Like in most countries, the French Social Security system was progressively set up throughout the 19th and early 20th centuries, to become what it is today.


Free medical assistance was implemented in the law of 15th July 1893 (la loi sur l'Assistance médicale gratuite (AMG)). It allowed the poor, the old and those without any resources to benefit free of charge from medical assistance and healthcare. Childcare programmes were begun in 1904 and the elderly and disabled were provided for in the law of 14th July 1905. It became an obligation for employers to take out insurance in the event of an employee being injured after the passing of the law of 9th April 1898.


The modern social security system in France came into being under the Constitution of the 4th Republic, passed (by referendum), in 1946. General de Gaulle's government, by ordonnance dated 4th October 1945, put the wheels in motion for the French Social Security system to be set up. However, not only did it exist really before, but it was also surprisingly added to by the Vichy Regime in place while France was occupied by Nazi Germany. But, in 1946, what was new was that the State had an obligation to provide assistance to those that were vulnerable, children and the old. Gradually over the following decades those that had been excluded or that had particular regimes (farmers and agricultural workers, sailors, government employees...) were brought into the social security system. Government employees gained access to the social security system in 1947. It only became mandatory in 1961 for farmers to have health cover, for example.

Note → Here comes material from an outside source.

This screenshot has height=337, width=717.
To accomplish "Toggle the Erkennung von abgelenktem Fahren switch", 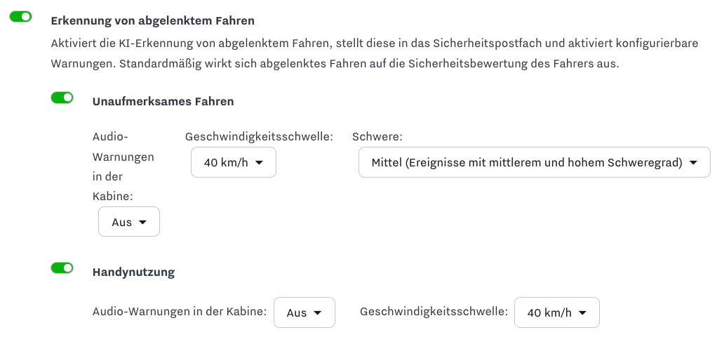I will click(x=21, y=17).
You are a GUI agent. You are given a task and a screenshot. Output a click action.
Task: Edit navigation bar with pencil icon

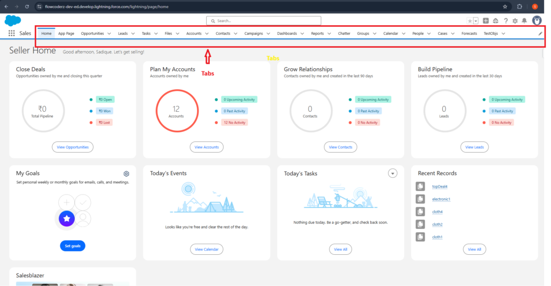tap(540, 33)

Universal Healthcare was obtained in France after the law of 26th July 1999, coming into effect in 2000. This provides for two basic rights in France:


  1. Any resident in the country (who is considered to be settled in the country on a basis deemed to be regular, and stable) must be provided with healthcare.

  2. If the resources of the person do not allow them to have access to medical care, then the fee will be waived completely.

The financing of the Social Security in France comes from the following areas:


  1. Employee and employer contributions (64%)

  2. The CSG (Contribution sociale généralisée, created in 1990, accounting for 16.2%)

  3. Taxes and other social contributions (12.5)

  4. Net transfers (4.6%)

  5. State contributions (1.7%)

  6. Other sources (1%)

The latest figures available from the Ministry of the Economy state that the total expenditure of the French Social Security system stood at 474.5 billion euros (2014), divided up into the following areas:

  1. Retirement and Old Age - 217.2 billion euros

  2. Health - 183.9 billion euros

  3. Family - 39.8 billion euros

  4. Work and Accidents -10.7 billion euros.


Since Covid?


The deficit of the Social Security system in France stood at 9.9 billion euros in 2014. Health had a deficit of 6.6 billion alone and stood for the largest proportion of the total deficit.


In 2015, an objective was passed to reduce that deficit to 7.9 billion euros. But, since then, Covid has happened.


Estimates show that at the present time the Social Security system in France may now have a record deficit of 72 billion euros, or 3.3% of GDP.